On a blustery April morning at Spring Lake, which is ringed by houses standing shoulder to shoulder, Meghan Darley and Melissa Hanson contemplated soggy patch of lawn next to the shoreline. Hanson, a homeowner, had heard that Darley’s employer, the local Soil and Water Conservation District, would help install rain gardens to catch runoff and protect the lake.
The spreading puddle at their toes marked the spot.
“I think 300 square feet would be awesome,” Darley said. “I think we can get creative with it.”
Hanson said she’s looking forward to adding more native plants, which attract butterflies and frogs to her yard. Even more gratifying, she said, is doing her little bit for the lake that’s been her beloved neighbor for two decades.
OUTDOOR/CLEAN WATER RECIPIENTS
|Minn. Dept. of Natural Resources||$262.8 million|
|Minn. Board of Water & Soil Resources||$121.5|
|Minn. Pollution Control Agency||$101.0|
|Soil & Water Conservation Districts||$48.4|
|The Nature Conservancy||$42.3|
|Ducks Unlimited, Inc.||$41.2|
|Three Rivers Park District||$37.5|
|Mpls. Park & Recreation Board||$34.5|
|St. Paul Parks & Recreation||$23.9|
And then some of the magic that the Scott County conservationists have been nurturing for years suddenly blossomed: Hanson introduced Darley to a neighbor who also wanted a raingarden.
“That was a twofer,” a delighted Darley said as she hopped back into her truck. “That wasn’t even planned!”
That shared environmental ethic is one reason why Scott County is one of the few places in Minnesota where water quality is improving. The strategy is built on years of landowner surveys and social science by Mae Davenport, a professor at the U. The point, “is not to tell that landowner what to do,” she said. “It’s building capacity and building community around conservation.”
The strategy has worked equally well with farmers like Stocker, who rely on their land to make a living. The grass waterway on his field has worked so well that this spring he called the SWCD again when he found another, smaller area of erosion.
“They know what they are doing,” he said as two hydrologists followed the trail that water had left in the rich clay soil of his cornfield.

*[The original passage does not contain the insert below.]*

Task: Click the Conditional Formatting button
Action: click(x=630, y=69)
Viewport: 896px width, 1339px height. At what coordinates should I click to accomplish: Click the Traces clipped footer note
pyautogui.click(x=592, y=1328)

The payoff for these efforts will be Sand Creek, which already appears to be carrying less sediment and runoff than it once did.
“If everybody does a little bit, it’s all going to help down the line,” Stocker said.
In the next 10 years, state officials generally agree, Minnesota will spend less on measuring water pollution and more on managing land use to prevent it.
With a grant from the Clean Water Fund, Davenport is conducting a huge survey to measure how much Minnesotans value water and what they’re willing to do to protect it. She hopes her research can guide the state’s choices.
Because the first 10 years of Legacy money has brought home one lesson that is as crystal clear as the waters Minnesotans yearn for, said Stine.
“You can’t spend your way to clean water,” he said.